Facebook's AI learns the relationships between physical places from first-person video footage

Computer vision systems generally excel at detecting objects but struggle to make sense of the environments in which those objects are used. That's because they separate observed actions from physical context -- even those that do model environments fail to discriminate between elements relevant to actions versus those that aren't (e.g., a cutting board on the counter versus a random patch of floor).

That's why a team of researchers from the University of Texas and Facebook AI Research investigated in a paper Ego-Topo, a technique that decomposes a space captured in a video into a topological map of activities before organizing the video into a series of visits to different zones. By reorganizing scenes into these "visits" as opposed to a series of footage, they assert, Ego-Topo is able to reason about first-person behavior (e.g., what are the most likely actions a person will do in the future?) and the environment itself (e.g., what are the possible object interactions that are likely in a particular zone, even if not observed there yet?).

"Our ... [model] offers advantages over the existing models discussed above ... [I]t provides a concise, spatially structured representation[s] of the past, [and unlike] the 'pure 3D' approach, our map is defined organically by people's use of the space."

Ego-Topo taps an AI model to discover commonly visited places from videos of people actively using a space, and it links frames across time based on (1) the physical spaces they share and (2) the functions afforded by the zone regardless of the physical location. (For example, a dishwasher loaded at the start of a video might be linked to the same dishwasher when unloaded, while a trash can in one kitchen could link to the garbage disposal in another.) A separate set of models leverages the resulting graphs to uncover environment affordances and anticipate future actions in long videos.

The linked spaces across multiple zones (e.g., from videos of multiple kitchens) contribute to a consolidated representation of an environment and its functional purpose, such that Ego-Topo susses out which parts of the environment are relevant for human action and how actions at the zones accomplish certain goals.

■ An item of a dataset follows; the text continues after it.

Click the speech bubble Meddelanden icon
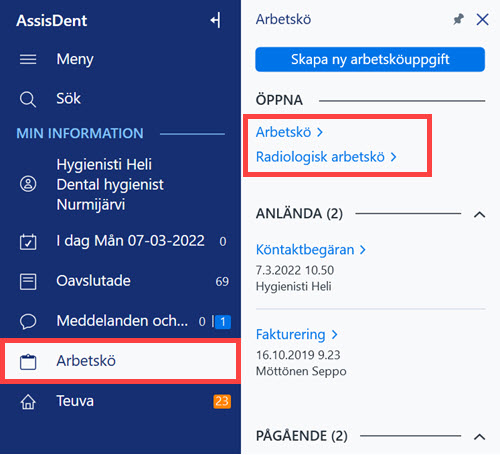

For example, given a kitchen, even if not all parts of the kitchen are visited in every video, Ego-Top can link across different videos to create a combined map of the kitchen that accounts for the persistent physical space. Plus, it's able to link zones across multiple kitchens to create a consolidated map, revealing how different kitchens relate to each other.

In experiments, the team demonstrated Ego-Topo on two key tasks: inferring likely object interactions in a novel view and anticipating the actions needed to complete a long-term activity. To evaluate its performance, they trained the underlying models on EGTEA Gaze+ (which contains videos of 32 subjects following 7 recipes in a single kitchen, each of which captures a complete dish being prepared) and EPIC-Kitchens (which comprises videos of daily kitchen activities and which isn't limited to a single recipe or object) and collected across multiple kitchens.

They report that Ego-Topo performed uniformly better across all prediction horizons compared with the baselines, and that it excelled at predicting actions far into the future. Moreover, they say that linking actions to discovered zones in the model's topological graph resulted in consistent improvements, as did aligning spaces based on function in the consolidated graph -- especially for rare classes that were only seen tied to a single location.

"Our approach is best suited to long term activities in [first-person] video where zones are repeatedly visited and used in multiple ways over time. This definition applies broadly to common household and workplace environments (e.g., office, kitchen, retail store, grocery)," wrote the researchers. "These tasks illustrate how a vision system that can successfully reason about scenes' functionality would contribute to applications in augmented reality (AR) and robotics. For example, an AR system that knows where actions are possible in the environment could interactively guide a person through a tutorial; a mobile robot able to learn from video how people use a zone would be primed to act without extensive exploration."